In respect to the individual being vested with the right to manage his own affairs, we cannot support a so-called remaining clause such as has been embodied in S. 1413, The language contained in this clause is misleading and deceptive,

Section 6 (e) of S. 1413 states in part:

Give to each member whose name appears on the final roll of the tribes an opportunity to elect to withdraw from the tribes and have his beneficial interest in tribal property recognized by section 5 converted into money and paid to him, or to remain in the tribes and participate in the tribal management plan to be prepared pursuant to subsection (g) of this section.

The deception here lies in part in the fact that those who elect to remain are, in reality, electing only to declare themselves incompetent to manage their own affairs.

Section 18 of S. 1413 bears out this fact. Section 18 would terminate the Federal trust relationship, make all statutes which affect Indians no longer applicable to the members of the Colville Tribes and make them amenable to the laws of the several States in the same manner of all other citizens or persons.

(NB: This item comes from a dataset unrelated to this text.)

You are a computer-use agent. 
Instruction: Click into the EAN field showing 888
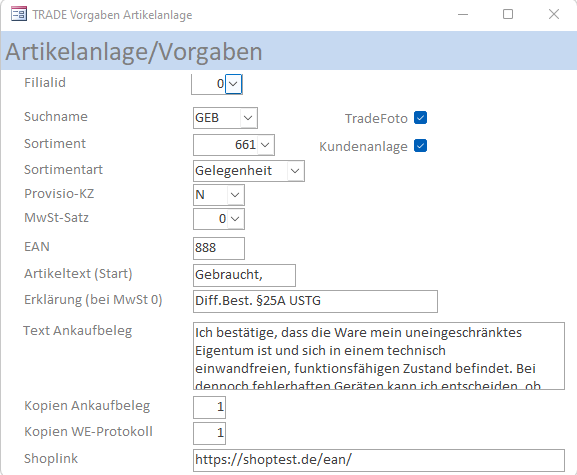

The association is in accord with the intent of section 18 of S. 1413 which is in line with the intent of Congress as expressed in House Concurrent Resolution 108.

While we have no argument with section 18 which would establish full citizenship for the Colville Indian people, we do most strenuously oppose the so-called remaining provisions in section 6 (e) and (g) which would impose yet another unsavory type of trust supervision over these persons with results similar to those experienced by the Klamaths.

The committee is, without doubt, most sorely aware of the Klamath's predicament and the fact that it grows steadily worse.

To begin with, each so-called remaining Klamath received a $400 payment quarterly, today that quarterly payment has been reduced to $200, a reduction of 50 percent and a large portion of that payment is made from the principal. And to add to their woes the costs of administration have gone up.

These people now realize that they do not have a chance to break the trust agreement under its present terms and many of them are trying to secure attorneys to take their grievance into courts. Many of these people are poverty stricken, they are not receiving enough money to maintain themselves and their families and the money they are receiving is liquidating their principal. As evidence of what I have here stated, I have some letters and documents which will support my statement and I ask that the same be placed in the record.

Senator FANNIN. So ordered.

The staff will check these to see if the information involved would be pertinent and it will go in the record.

The information referred to follows:)

U.S. NATIONAL BANK OF OREGON,
Portland, Oreg., July 29, 1964.

HERSHISER, MCMENAMIN, BLYTH AND JONES,
Attorneys at Law,

Portland, Oreg.

(Attention Mr. Robert W. McMenamin.)

DEAR MR. MCMENAMIN: In Mr. Lung's absence, our Klamath Falls office has forwarded your letter of July 24, 1964 to me for reply.

Mrs. Bates had previously corresponded with Mr. Lung in regard to the recent election concerning termination of the Klamath Indian Management Trust and we are pleased to enclose a copy of his reply. We are enclosing, also, a copy of our letter to all of the trust beneficiaries, setting forth the results of the election. As explained in these letters, the number of ballots cast

one way or the other was not of significance in determining the majority which would have been necessary to terminate the trust, inasmuch as it was dependent on percentage of income payments. The ballots, of course, covered all of the fractional interests involved. For 473 full shares, 649 ballots were disseminated, 431 of which were returned; 315 ballots, including fractional interests, were cast for termination, whereas 116 were cast to remain; 218 were not voted at all.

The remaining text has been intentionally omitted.